++++ GIVEN PASSAGE ++++

The idea is not just ludicrous, it is insulting.

Brown is entitled to hero worship “Peter” to his heart’s content. He can commission his own statue and put it up in his own garden. But Lawwell will never be commemorated at Parkhead and nor should he be.

The man who saved Celtic was Fergus McCann. Where’s his statue? It’s nowhere.

The King of Kings never got a stand named after him, nor a permanent marker.

Most members of the Lisbon Lions never did either, not even Tommy Gemmill who’s one of only three players in the history of this island who scored in two European Cup Finals.

There is no way that we ought to be giving one to some bean-counter who leaves Parkhead under a cloud and who, for all the hype that surrounds him, leaves our club in a dreadful state.

I’ll be doing a fuller piece examining his record … but even if it stood up in the way some of his fan-boys in the media and elsewhere believe, there are more deserving candidates than him.

Lawwell must have loved certain elements of yesterday.

He will be in the job for five more months; a kind of “long goodbye” to milk the adulation from the media and his allies as much as he can. In the meantime, the new guy will be learning the ropes and getting started with the work.

Lawwell will be yesterday’s man soon enough.

++++ INPUT DATA ++++

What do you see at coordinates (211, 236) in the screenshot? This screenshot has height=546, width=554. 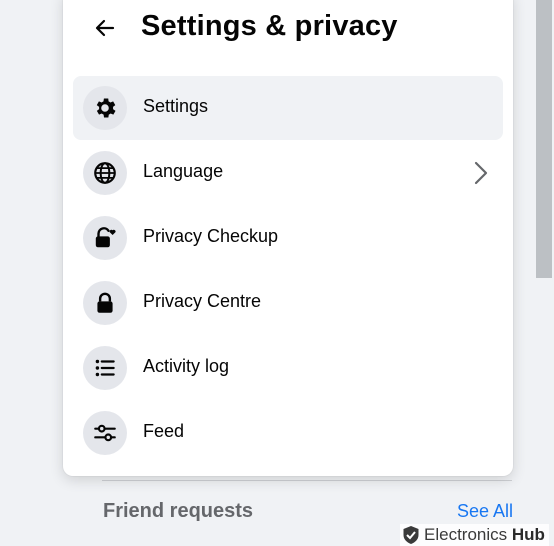 I see `menu-item-label: Privacy Checkup` at bounding box center [211, 236].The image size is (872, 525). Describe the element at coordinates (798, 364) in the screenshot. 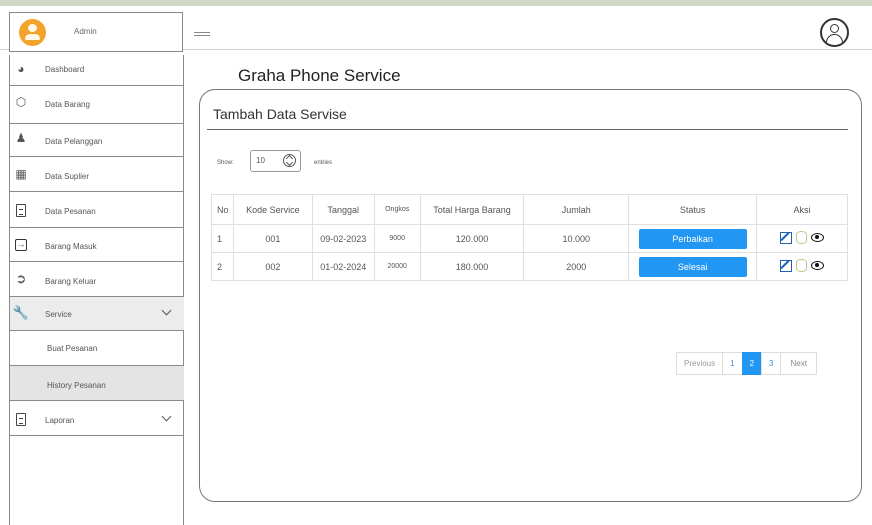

++++

YOUR TASKS
1. Reproduce verbatim the part of the Lawwell passage between "Most members of" and "a dreadful state.", inclusive.
2. According to the Lawwell passage, how many more months will Lawwell stay in the job?

PER-TASK ANSWERS
1.
Most members of the Lisbon Lions never did either, not even Tommy Gemmill who’s one of only three players in the history of this island who scored in two European Cup Finals.

There is no way that we ought to be giving one to some bean-counter who leaves Parkhead under a cloud and who, for all the hype that surrounds him, leaves our club in a dreadful state.

2. Five more months.